EXERCISE 1 – In the passage on writing and captivity in Pamela, why does captivity lead Pamela to write? Answer in one to three sentences.
EXERCISE 2 – Carry on the passage on writing and captivity in Pamela, starting after its final sentence.

*** SUPPLIED TEXT ***

In Pamela, captivity generates writing, if only because she has nothing else to entertain herself with: "It is a Grief to me to write, and not to be able to send to you what I write; but now it is all the Diversion I have, and if God will favour my Escape with my Innocence, as I trust he graciously will, for all these black Prospects, with what Pleasure shall I read them afterwards!" (Pamela, p.113). Writing functions as a substitute from the place of imprisonment and provides the narrative with a chronological structure thanks to temporal markers: this is particularly clear in the journal entries' titles, where her diary becomes the means of acknowledging the duration of her custody thanks to the preceding entry. The narration feeds on Pamela's writing and on her longing for escape. The author intended it as a way to grip his readers, as his preface makes clear: "every Page, would ensue from the laudable Resistance she made. I have interested myself in all her Schemes of Escape; been alternately pleas'd and angry with her in her Restraint; pleas'd with the little Machinations and Contrivances she set on foot for her Release" (Pamela, p.7).

*** SUPPLIED ENTRIES ***

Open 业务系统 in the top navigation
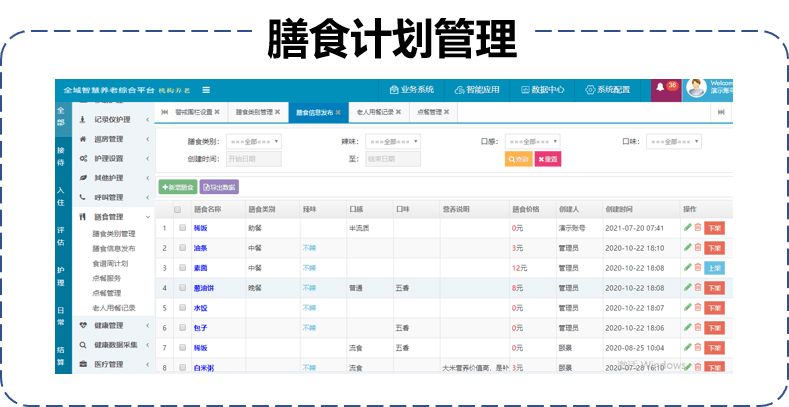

***
*** SUPPLIED ENTRIES ***

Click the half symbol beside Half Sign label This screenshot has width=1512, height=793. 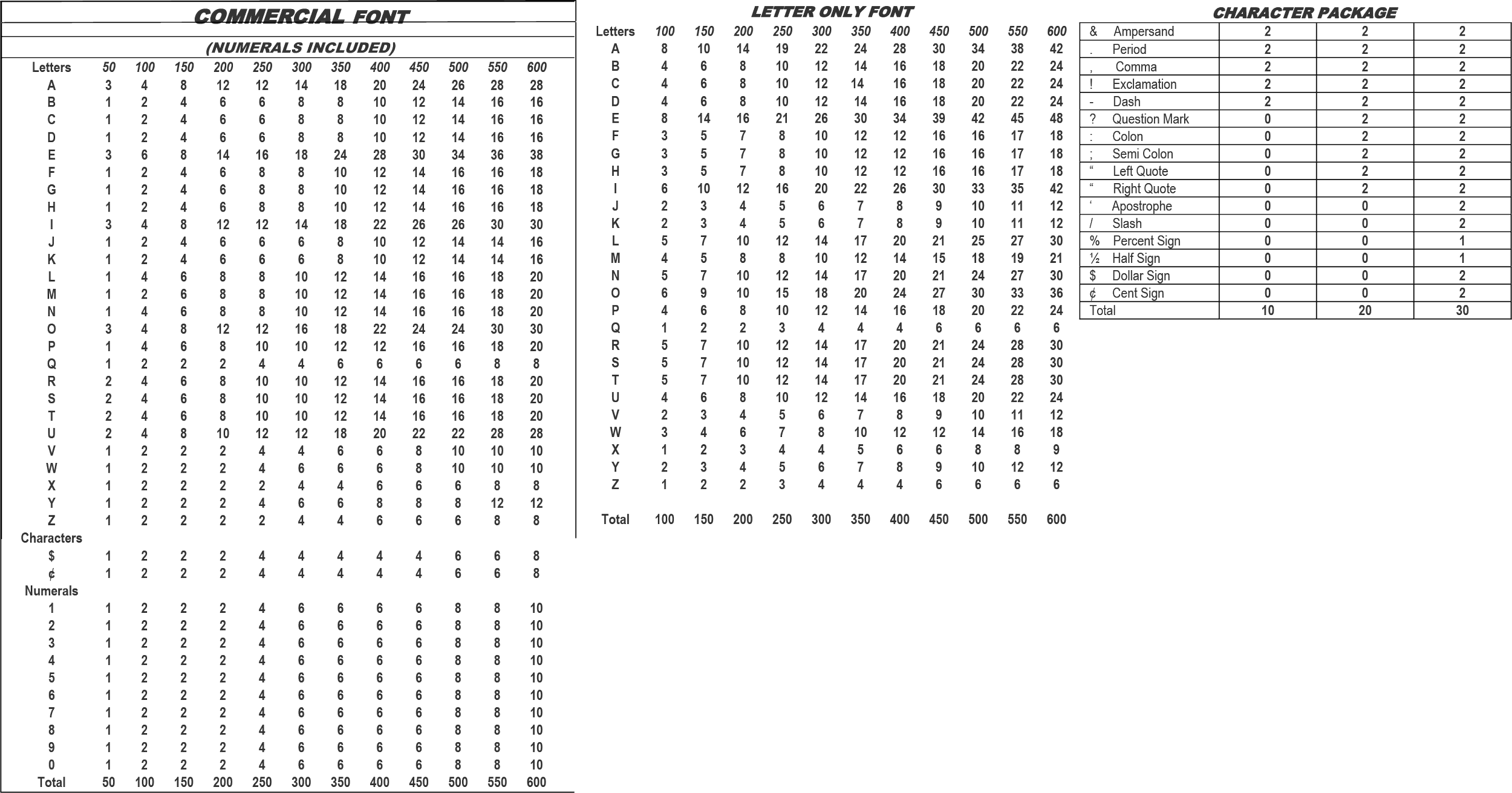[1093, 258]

***
*** SUPPLIED ENTRIES ***

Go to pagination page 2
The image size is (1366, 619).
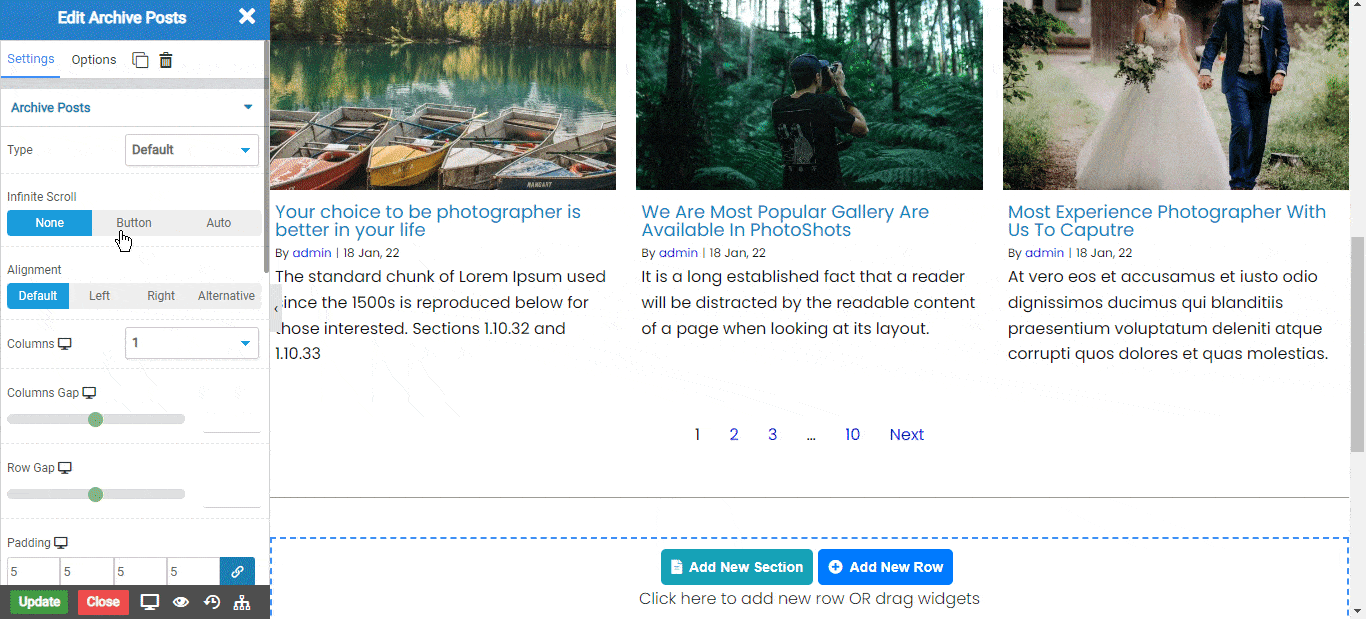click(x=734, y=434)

***

TASK ANSWER 1 – Captivity leads Pamela to write because she has nothing else to entertain herself with. In her own words, writing is "all the Diversion I have."

TASK ANSWER 2 –
Jane Eyre is similarly structured through a skillful control and withholding of information. Indeed, secrecy pervades the novel, from the hidden inheritance from her uncle that Jane is to receive only on Mrs. Reeds' death, to the mystery of Thornfield's attic. These two examples clearly show that withholding information is the means to build both narration and suspense. Carol Brock comments on Brontë's writing technique: “a good deal of artistry is actually being employed when a storyteller withholds information from her audience” (1992, p.105). The reader is not given access to the origin of the strange laughter, for instance, until Jane the character herself is. Memory, this flawed confinement of information, plays a crucial role in the building of personal identity for Jane Eyre. As the faculty of remembering is fallible and undeniably linked with imagination, memory can be perceived as both a metaphoric retention and creation of information. In that respect, Hume's metaphor of the memory as a theatre is very telling: "The mind is a kind of theatre, where several perceptions successively make their appearance ; pass, re-pass, glide away, and mingle in an infinite variety of postures and situations. There is properly no simplicity in it at one time" (1739, I, 4, section 6, p.165). Memory cannot retain fully what has been experienced by the senses and the conscience of the past is necessarily altered.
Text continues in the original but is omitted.